Member of the East African Legislative Assembly
- Incumbent
- Assumed office 5 June 2012
- Constituency: Tanzania

Member of Parliament
- In office February 2004 – 2005
- Appointed by: Benjamin Mkapa
- Constituency: None (Nominated MP)
- In office November 1995 – 1997
- Preceded by: Abdulrahman Kinana
- Succeeded by: Felix Mrema
- Constituency: Arusha Urban

Personal details
- Born: 30 January 1959 (age 67) Tanganyika Territory
- Party: CCM (2000–) NCCR–Mageuzi (1995–2000)
- Parent(s): Julius Nyerere Maria Nyerere
- Alma mater: Tanzania Military Academy University of Aberdeen

Military service
- Allegiance: United Rep. of Tanzania
- Branch/service: Tanzanian Army
- Years of service: 1979–1990
- Rank: Lieutenant
- Battles/wars: Uganda–Tanzania War
- Awards: Nishani ya Vita

= Makongoro Nyerere =

Tanzanian politician

Charles Makongoro Nyerere (born 30 January 1959) is a Tanzanian CCM politician and a retired army officer of the Tanzania People's Defence Force. He is currently serving as a member of the East African Legislative Assembly.

==Early life and career==
Makongoro was educated at Arusha, Bunge and Isike primary schools from 1964 to 1972. He then joined Tabora Boys Secondary School where he obtained his ordinary and advanced level of education. From 1979 to 1990, he served in the army and is a veteran of the Uganda–Tanzania War. Following the Fall of Kampala on 11 April 1979, he was part of the Tanzanian troops that remained there to ensure that law and order prevails.
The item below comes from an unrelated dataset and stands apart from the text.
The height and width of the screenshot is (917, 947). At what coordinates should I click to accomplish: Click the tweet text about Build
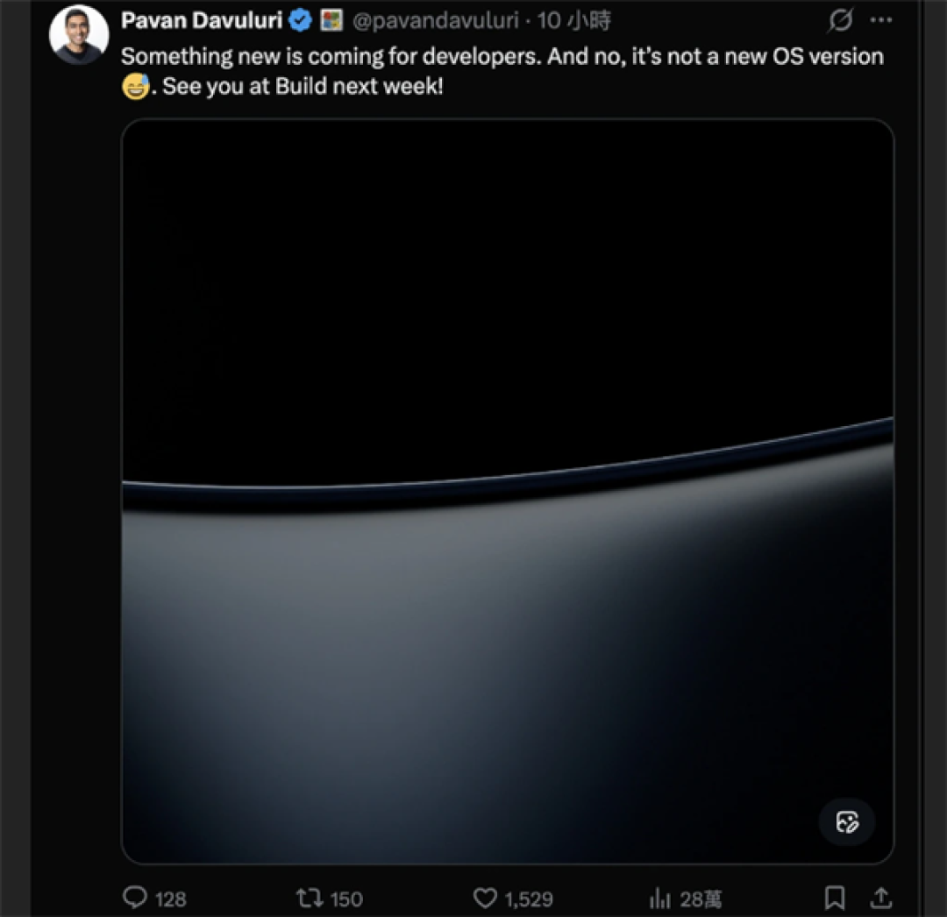pyautogui.click(x=502, y=71)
In 1982, he graduated from the present-day Tanzania Military Academy at Monduli where he studied an Officer Cadet Course. Between 2001 and 2003, he attained a degree in strategic studies at the University of Aberdeen in Scotland.

==Political career==
In 1995, Makongoro joined the opposition NCCR–Mageuzi and won the parliamentary constituency of Arusha Urban in the general election, but lost his seat following a court ruling in 1997. He was succeeded by Felix Mrema of the ruling Chama Cha Mapinduzi (CCM). In 2000, he joined the CCM. President Benjamin Mkapa appointed him as a nominated MP in February 2004. From 2007 to 2012, he served as the party's regional chairman in Mara Region.

In April 2012, he was elected as one of the nine members of the East African Legislative Assembly representing Tanzania. He received 123 votes from Tanzanian Members of Parliament.

In an interview with Mwananchi in March 2015, he neither confirmed nor denied, his interest in the presidency in the forthcoming general elections.

==Personal life==
He is the son of Julius Nyerere, Tanzania's first president and "father of the Nation". He is a member of the Catholic Church.